A luz azul explodiu de repente. Como um organismo vivo, o brilho rastejou pelo braço de Max.

—Ah, merda… que porra é essa?! —Max gritou. Ele sacudiu a mão com violência, tentando largar o objeto, mas o bloco metálico já estava derretendo, infiltrando-se direto nos poros da palma dele.

"Sequência de vinculação iniciada. Assinatura genética registrada. Bem-vindo ao Sistema de Evolução do Juízo Final."

A voz sintetizada e mecânica ecoou pela sala de estar.

Max ficou imóvel. Alguns segundos depois, um fanatismo selvagem e incontrolável irrompeu em seus olhos. Ele se virou num giro e arrancou uma colher pesada de aço inoxidável do balcão da cozinha americana.

Sem aparentemente fazer força alguma, ele apertou. O aço grosso cedeu como argila macia entre os dedos dele, torcendo-se sem esforço até virar um nó retorcido e deformado.

—Superpoderes... Ian, você viu isso?! Eu tenho superpoderes! — a voz de Max tremia de euforia enquanto ele enfiava a colher retorcida na minha cara, se exibindo.

A expressão de Chloe se transformou num instante, do nojo para um assombro absoluto. Ela se grudou no braço do Max imediatamente, sem nem se dar ao trabalho de me lançar um olhar sequer.

— E-eu... eu achei que tinha me escolhido — murmurei, baixando a cabeça. Forcei a voz a soar seca, espremendo a medida certa de decepção amarga. — Eu devia usar isso na minha tese.

— Ei, foi só sorte, cara. — Max deu um tapinha no meu ombro, o tom escorrendo uma superioridade condescendente recém-descoberta. — Relaxa, teu irmão vai cuidar de você a partir de agora. Vamos, Chloe. Vamos descer pro beco e ver o que mais esse sistema consegue fazer!

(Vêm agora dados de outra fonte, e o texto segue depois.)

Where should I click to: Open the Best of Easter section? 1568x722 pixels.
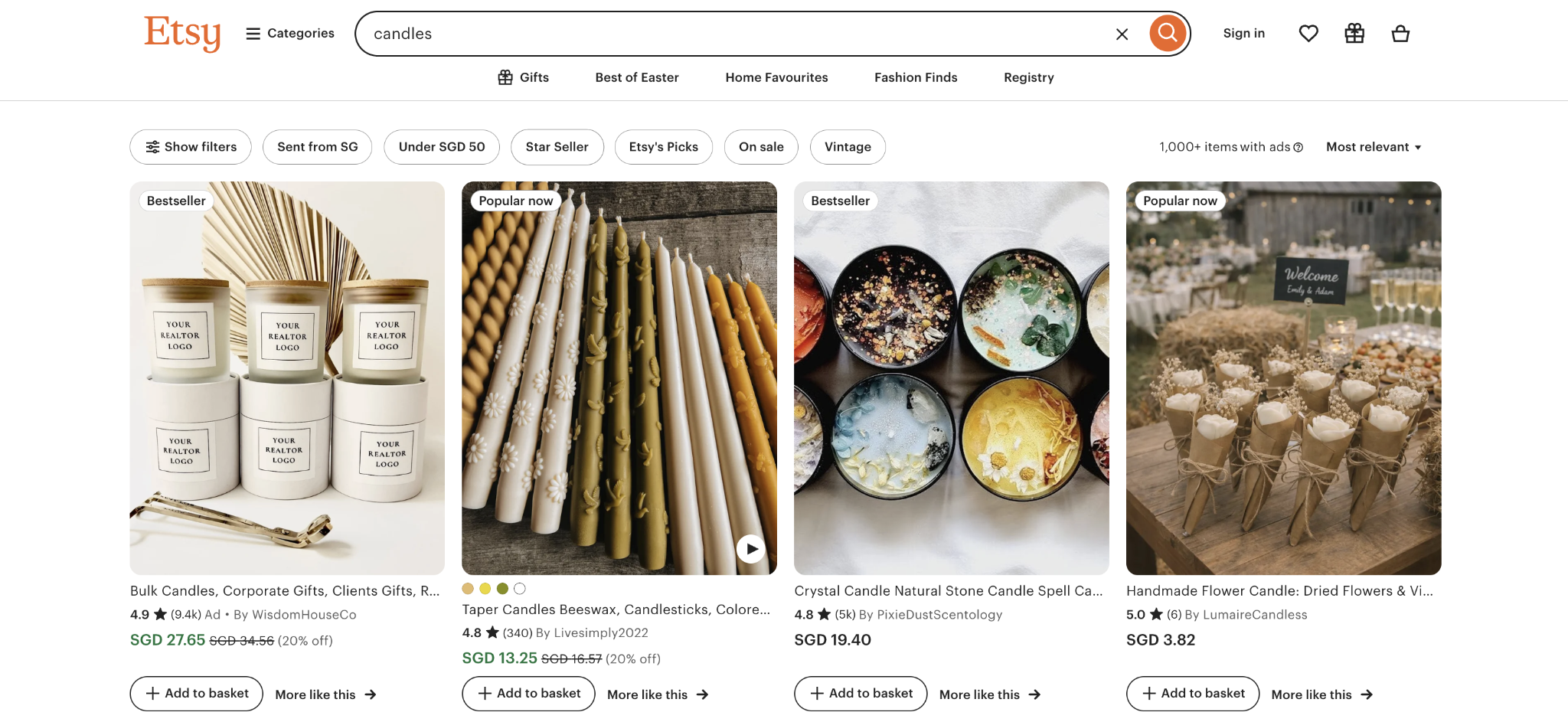coord(636,77)
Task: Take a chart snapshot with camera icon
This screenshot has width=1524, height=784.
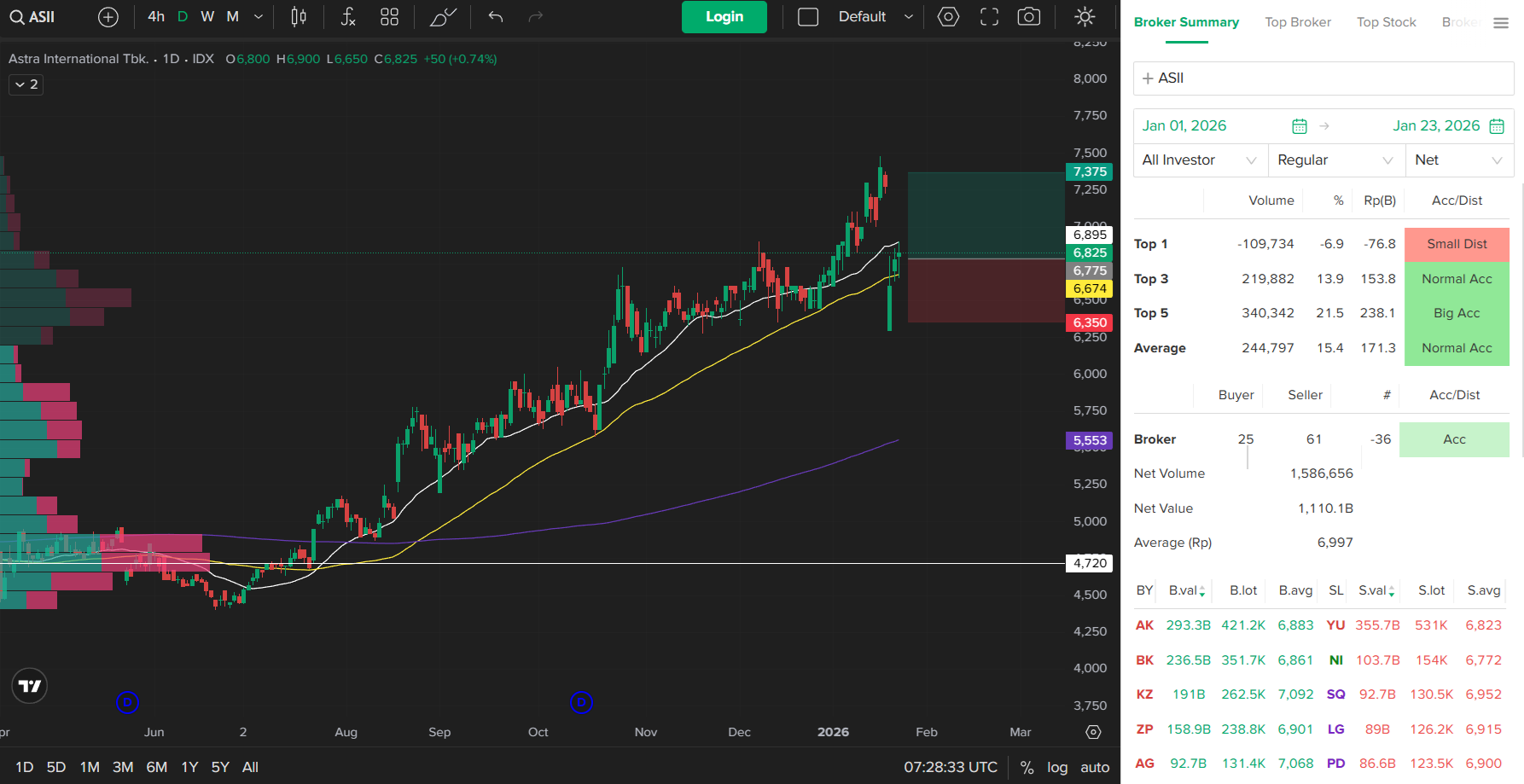Action: (x=1029, y=17)
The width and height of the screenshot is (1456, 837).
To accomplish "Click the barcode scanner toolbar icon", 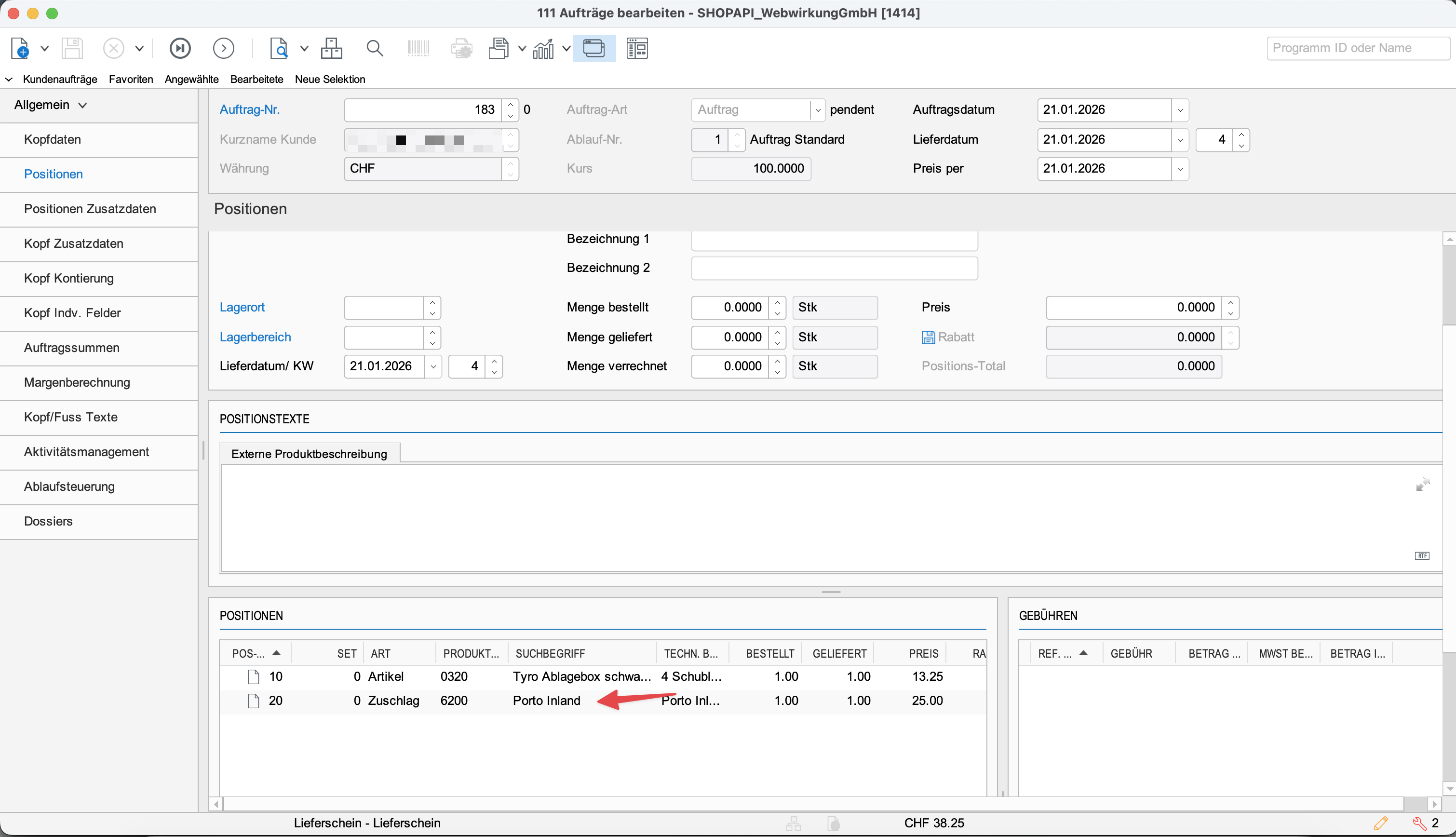I will click(x=418, y=48).
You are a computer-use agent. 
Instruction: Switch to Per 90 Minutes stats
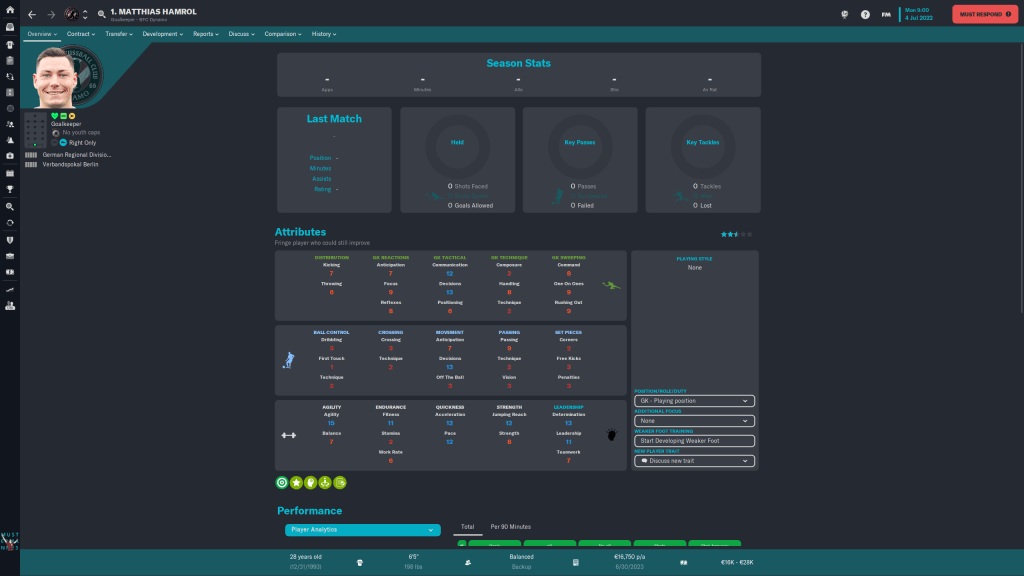[x=510, y=526]
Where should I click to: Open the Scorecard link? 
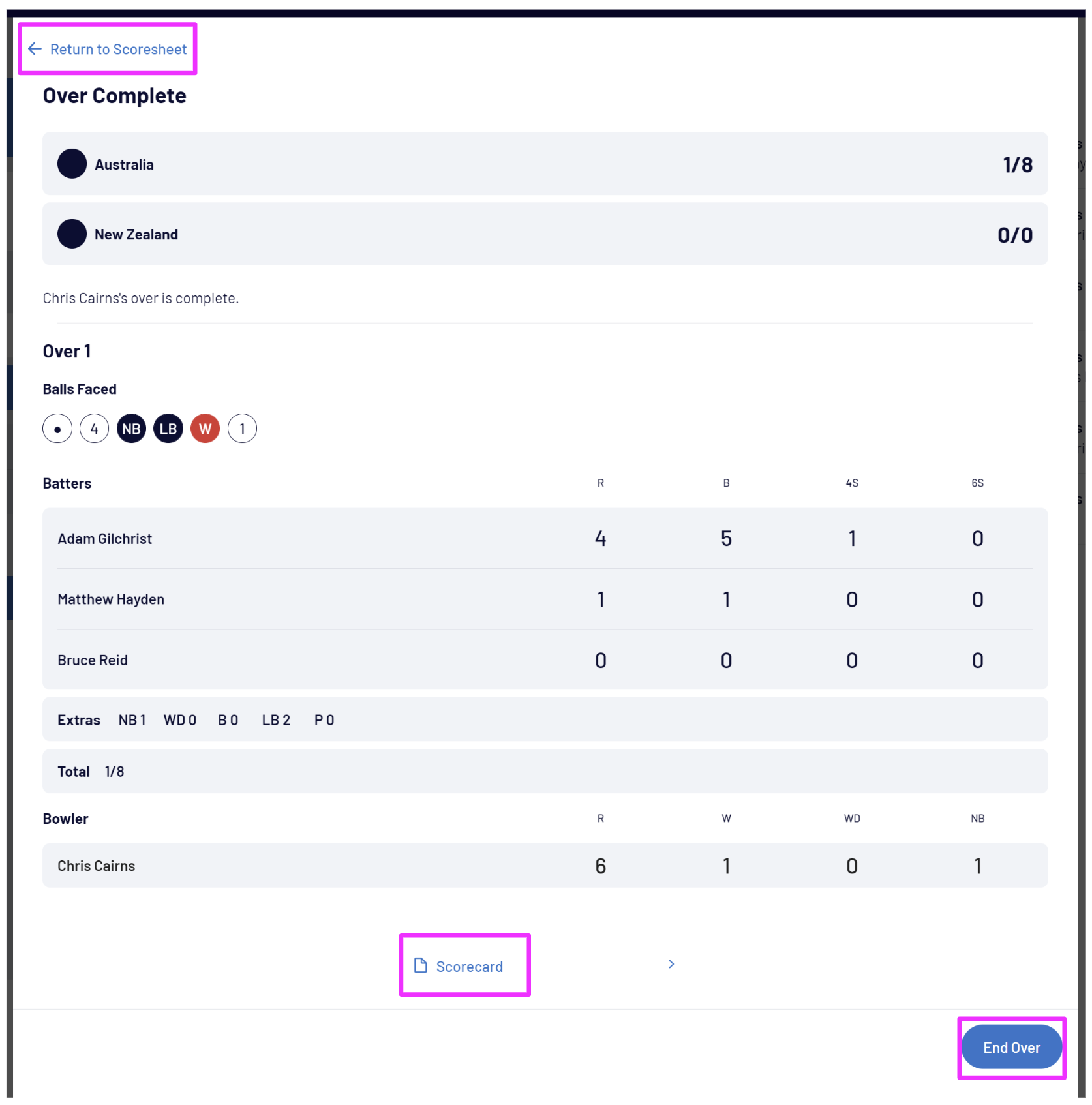tap(469, 967)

Bum. A porta do apartamento bateu com força.

A máscara de decepção sumiu do meu rosto num piscar de olhos, deixando só uma indiferença gelada.

Entrei no banheiro, abri a torneira no máximo e joguei água congelante no rosto. Encarando no espelho meus olhos afiados, de novo focados, soltei um longo e pesado suspiro.

Peguei o celular e abri a lista de contatos.

Max: Bloquear. Excluir.

Chloe: Bloquear. Excluir.

Quando terminei aquela rotina simples, uma onda de alívio sem precedentes atravessou meu corpo inteiro. Aquilo não era nenhum “trapaceiro nível divino”. Era um parasita voraz que se alimentava da carne e da sanidade do hospedeiro. E agora Max tinha engolido sozinho aquela bomba-relógio.

Fechei as persianas, cortando a luz de fora, e me sentei à escrivaninha. Peguei um bloco de anotações. A caneta arranhou o papel depressa enquanto eu rabiscava algumas frases-chave:

[Frio Extremo] — Em três dias, as temperaturas vão despencar num intervalo de duas horas. Os despreparados vão morrer aos montes.

[Esporos] — Em meio mês, partículas alucinógenas e indutoras de mutação vão subir de baixo do gelo, à deriva.

[Colapso da Ordem] — As comunicações oficiais vão sair do ar. A Guarda Nacional vai ficar completamente paralisada.

[Ascensão do Submundo] — Quem controlar os suprimentos e os abrigos vira o novo rei.

Quando terminei o último traço, acendi o isqueiro e queimei a página até virar cinzas.

Já que eu tinha recebido uma segunda chance, eu estava fora desse jogo bizarro de sistema parasitário. Nesse apocalipse devorador de gente, só duas coisas podiam garantir sobrevivência:

Um bunker impenetrável e armas capazes de abrir um buraco direto através de um crânio.

Ergui o olhar, os olhos presos ao monitor do computador. Na tela havia um mapa detalhado do Distrito Portuário de San Lodo. Era lá que estava a única pessoa que eu precisava desesperadamente encontrar agora.